DIY Fruit Sugar
This is an adventure that is only just beginning. It started with a wild “what-if” and turned into a real world experiment with a delicious ending. What if you wanted to add a natural fruit flavour to a dish without adding the fruit in it’s raw, squishy, fleshy or cooked form, what if adding the fruit would negatively impact the texture? Maybe you want to spice up the rim of your cocktails, or make the ultimate crinkle cookies. Creating DIY Fruit Sugar means the possibilities are endless!
Making DIY Fruit Sugar started off with one of my favourites, Saskatoons. Making Saskatoon sugar was 100% trial, error and experimentation and I have already learned so much that I will change for next time. So, I have untested recommendations based on what I did this first time, but I will be trying this again and will post updates as we go. This first run of Saskatoon Sugar went into a batch of Mostly Classic Shortbread, which I would take a minute to check out if you’re a fan of shortbread.
Step 1
Get your fruit! I was given these gorgeous Saskatoons from my mother, she had them frozen from the past harvest and I am so excited!

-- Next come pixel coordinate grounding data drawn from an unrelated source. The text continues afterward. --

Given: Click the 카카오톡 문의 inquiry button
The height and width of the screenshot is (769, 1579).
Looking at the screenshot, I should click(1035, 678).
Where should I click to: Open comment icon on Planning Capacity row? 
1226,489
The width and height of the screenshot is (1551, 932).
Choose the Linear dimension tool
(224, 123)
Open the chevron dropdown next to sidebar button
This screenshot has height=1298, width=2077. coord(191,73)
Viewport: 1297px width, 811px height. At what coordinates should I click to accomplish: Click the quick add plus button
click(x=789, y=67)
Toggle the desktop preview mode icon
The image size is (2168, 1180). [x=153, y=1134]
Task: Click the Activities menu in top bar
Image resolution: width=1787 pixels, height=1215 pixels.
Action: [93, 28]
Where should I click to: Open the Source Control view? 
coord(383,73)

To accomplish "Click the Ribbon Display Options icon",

I took 1 cup of frozen berries and set them in a small baking dish
Step 2
In a dehydrator if you have one, or in an oven set to a very low temperature; I switched between 175° to 200°. Let them dehydrate completely, from frozen this took me about 5-6 hours, and honestly I got impatient and they weren’t completely dehydrated before I went on to the next step. And it was fine.
Step 3
Put the dehydrated (or mostly dehydrated) saskatoons in a coffee grinder or mini food processor. Pulse, run and check frequently, while processing add in 2 tbsp of sugar. This can be granulated white, powdered sugar, or stevia. Because mine weren’t completely dehydrated they didn’t process finely, there were still some larger pieces. I set the rough cut in a large dish and set it in the sun for a day or two to finish drying.
Step 4
Process again if needed. If you got the fruit completely dehydrated and it processed finely the first time great! That is fantastic, go on and use it! If you’re like me then you may need to process it again. Add it back into your coffee grinder and run it again until you get the consistency you’re looking for.
Step 5
Use it! Add it to cookies, spice rubs, tea, cakes, cocktail rimmer, crinkle cookies, everything! I started with 1 cup of frozen berries, added 2 tbsp of stevia and ended up with 1/4 cup of saskatoon sugar.
Recommendations
What did I learn making DIY Fruit Sugar? A lot, a whole lot!
- Completely dehydrating the fruit is very important, it isn’t the end of the world if the fruit isn’t completely dehydrated when you process it but it’s going to take longer to get the final product.
- It takes a lot more fruit than I anticipated to get a significant amount of finished sugar. I was hoping to get 1/2 cup of finished sugar without over cutting with sugar/stevia. Each fruit is going to be different but my next test will be 4x the fresh fruit to the desired amount of finished sugar.
- There is the potential benefit to starting with freeze dried fruit – a suspicion that I will test but freeze dried fruit tends to be quite expensive, diy dehydrating is more cost effective.